Fils de pasteur et issu d’un petit village anglais, Tom écrit et compose ses deux premiers albums (« Tom MacRae » et « Just like Blood ») à Londres avant d’émigrer à New York pour concocter les deux suivants (« All Maps Welcome » et « Kings of Cards »). Estimant avoir fait le tour de la question ‘américaine’, il revient à ses premières amours et (re)débarque à Londres où il installe chez lui son propre studio d’enregistrement. Après s’être acheté les instruments nécessaires à son travail (banjo, ukulélé, violon, batterie,…), c’est à domicile qu’il enregistre son cinquième album studio (entrecoupé entretemps d’une session live parue en 2008, uniquement disponible sur internet et lors de ses concerts). Les chansons composant « Alphabet Of Hurricanes » ont été écrites au cours d'une période de deux ans pendant laquelle Tom était incapable de choisir l'endroit où il voulait vivre.

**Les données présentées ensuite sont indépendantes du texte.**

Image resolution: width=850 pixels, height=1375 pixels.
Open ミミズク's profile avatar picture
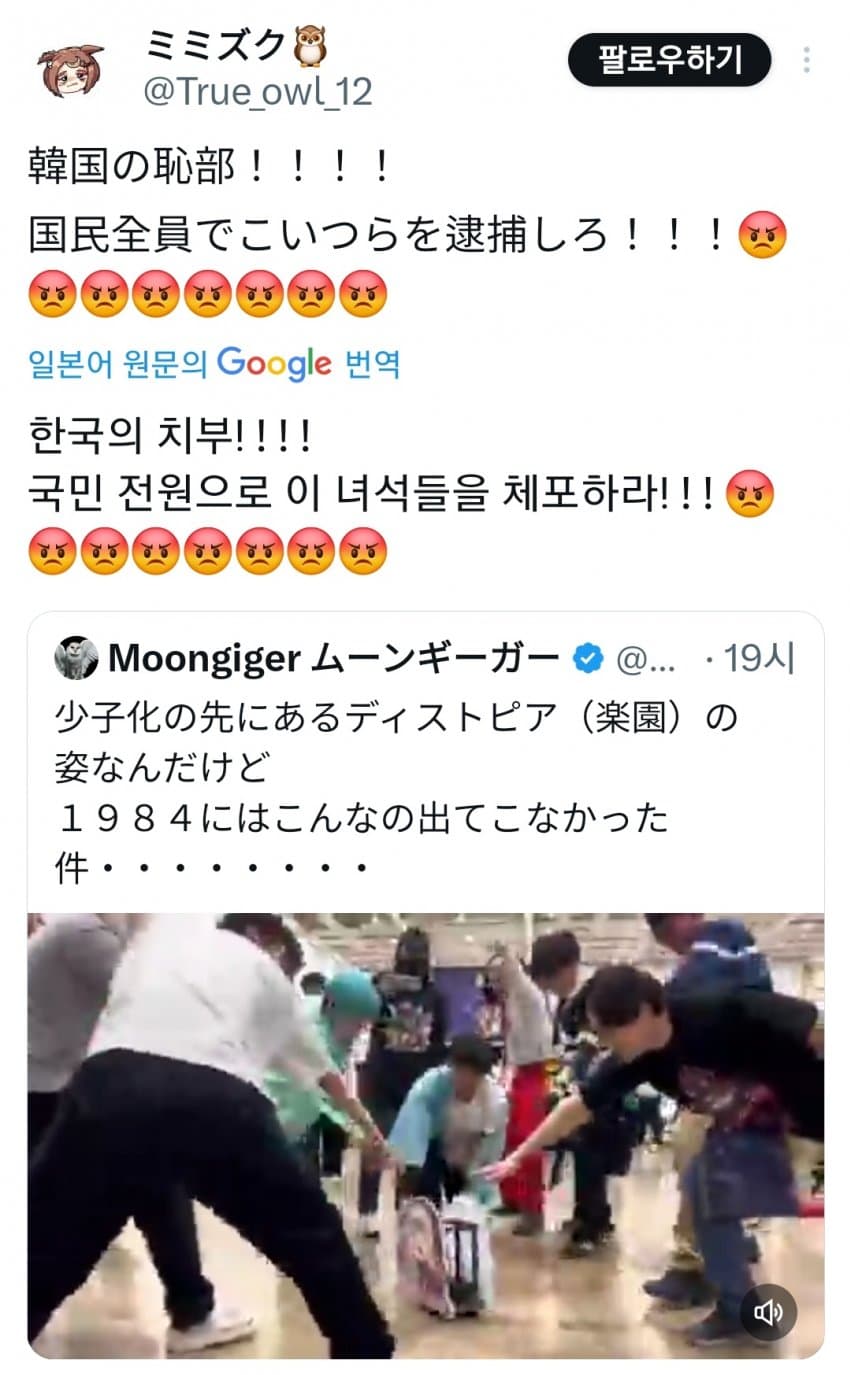point(70,69)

Sur ce dernier opus, les mélodies tantôt intimistes, tantôt plus énervées, sont alimentées par une instrumentation simple mais subtile. On y retrouve les ingrédients qui sont un peu la carte de visite de Tom : des textes intelligents, une voix sublimement déchirante et des mélodies romantiques. Le thème décliné sur la majorité des titres est la colère d’un homme face aux dérèglements de la nature, ses caprices, ses phénomènes catastrophiques et ses conséquences pour notre pauvre planète. Y aurait-il là un parallèle à faire avec sa propre vie ?

Fidèle à sa ligne de conduite, Tom McRae ne surprend pas, n’innove pas non plus, il perpétue une tradition de songwriter bien ancrée chez lui : des chansons à texte sur des musiques douces et soignées.

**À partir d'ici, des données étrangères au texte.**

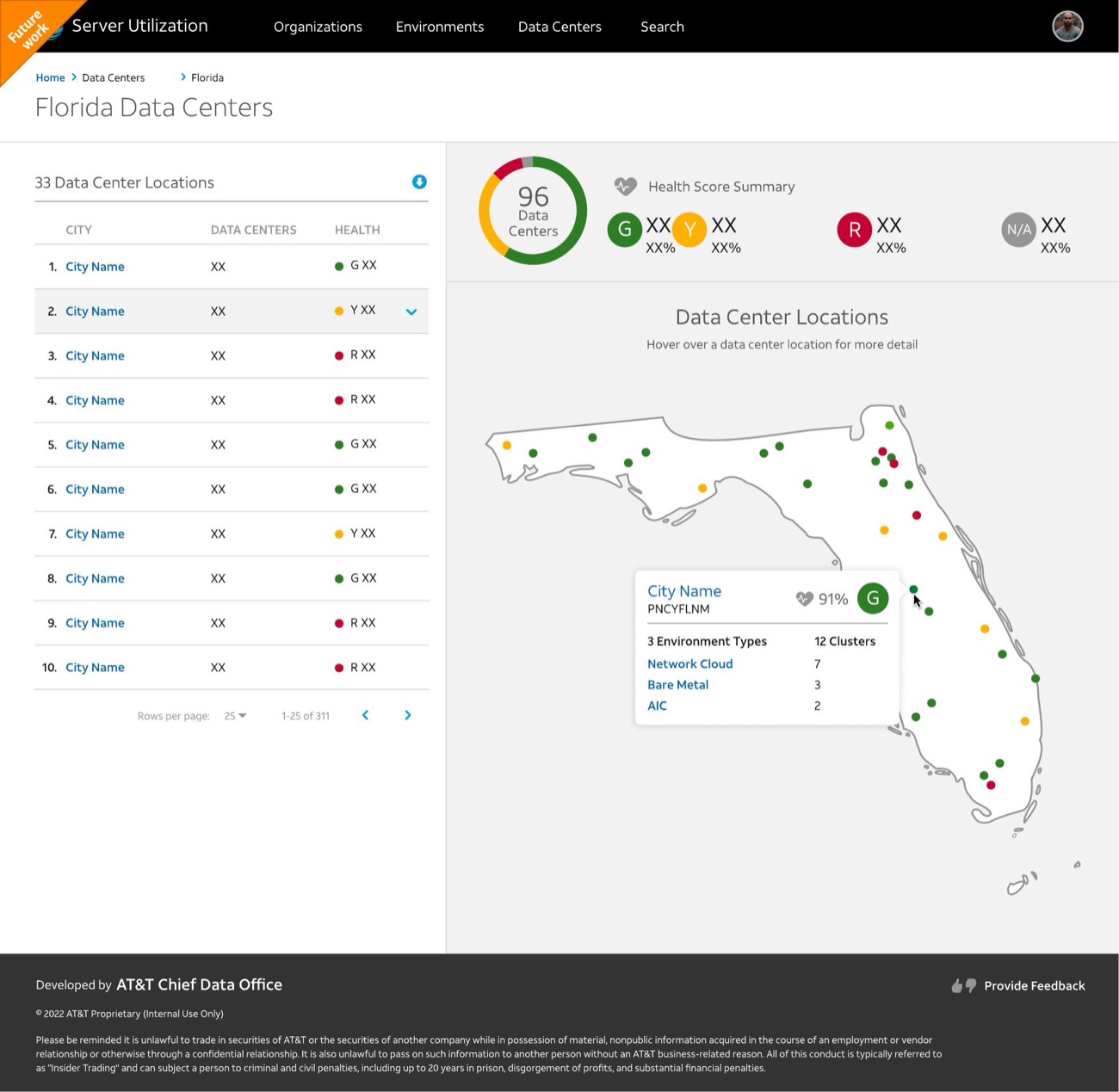Viewport: 1119px width, 1092px height.
Task: Open the Search nav item
Action: 662,27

Les amateurs du genre apprécieront et iront ‘timidement’ l’applaudir lors de sa tournée qui fera escale chez nous ou pas très loin ; et en particulier le 24 mars au Cirque Royal de Bruxelles ainsi que le 1er avril au Grand Mix de Tourcoing. Quant à celles est ceux qui ne le connaissent pas, inutile de tendre les pavillons vers les ondes FM, Tom y est des plus discrets, hélas pour lui !

 

Tom McRae

Just Like Blood

On avait quitté Tom McRae avec abattement : ce type, avec ses chansons tristes et dépressives, n'était décidément pas un joyeux luron. Ce " Tom McRae ", d'une beauté certes indubitable, n'était pas notre compagnon le plus cher lors de nos matinées ensoleillées : plutôt à écouter tard le soir, quand la nuit étouffante recouvrait de son manteau noir nos espoirs les plus secrets. Tom McRae, le nouveau héraut de nos doutes et de nos errances, avec sa voix haut perchée et ses hantises qui frôlaient souvent l'emphase, nous mettait presque mal à l'aise. Avec ce " Just Like Blood " d'une pesanteur certes encore marquée, l'Anglais semble s'être un peu assagi et détendu ; en témoigne le morceau d'ouverture et ses samples… africains ! " Welcome back… " : tels sont les premiers mots de ce " A Day Like Today " lumineux et reposé, à des lieues déjà de ses anciennes compos. Tom McRae donne ainsi le ton : finies les introspections larmoyantes, et en route pour la joie ! Peine perdue, déjà, à la fin de ce titre en trompe-l'œil : si l'Anglais nous accueillait avec une gentillesse étonnante, voilà qu'il nous gratifie, en toute fin, d'un " I love you to death " de triste mémoire. Triste, en effet : c'est avec ces deux mots qu'il composa la bonne moitié de son premier album… " La mort, l'amour, c'est du pareil au même ", semble nous dire Tom McRae : et de fait, il remet ça tout au long de ce " Just Like Blood ", avec plus ou moins de bonheur (ou plutôt malheur). C'est qu'on ne change pas un homme en une chanson, fut-elle imprévisible : Tom McRae continue donc, dans une veine rouge sang, à graver des chansons sombres et pas drôles, à écouter les larmes aux yeux et les dents serrées. Parfois, l'étau se desserre (" Karaoke Soul " et ses envolées de cordes), mais la couleur de l'album reste noire de chez noir. Il n'empêche que des chansons comme " " Overthrown ", " Walking 2 Hawaii " et " Mermaid Blues ", trio gagnant du milieu de l'album, confirment le talent de Tom McRae pour transcrire à merveille ce sentiment de détresse qui nous tenaille tous, un jour ou l'autre, au lendemain d'une rupture. Tom McRae : à la fois bourreau (des cœurs) et victime (consentante) de ses propres faiblesses ? Tout juste. De la pop SM, en somme.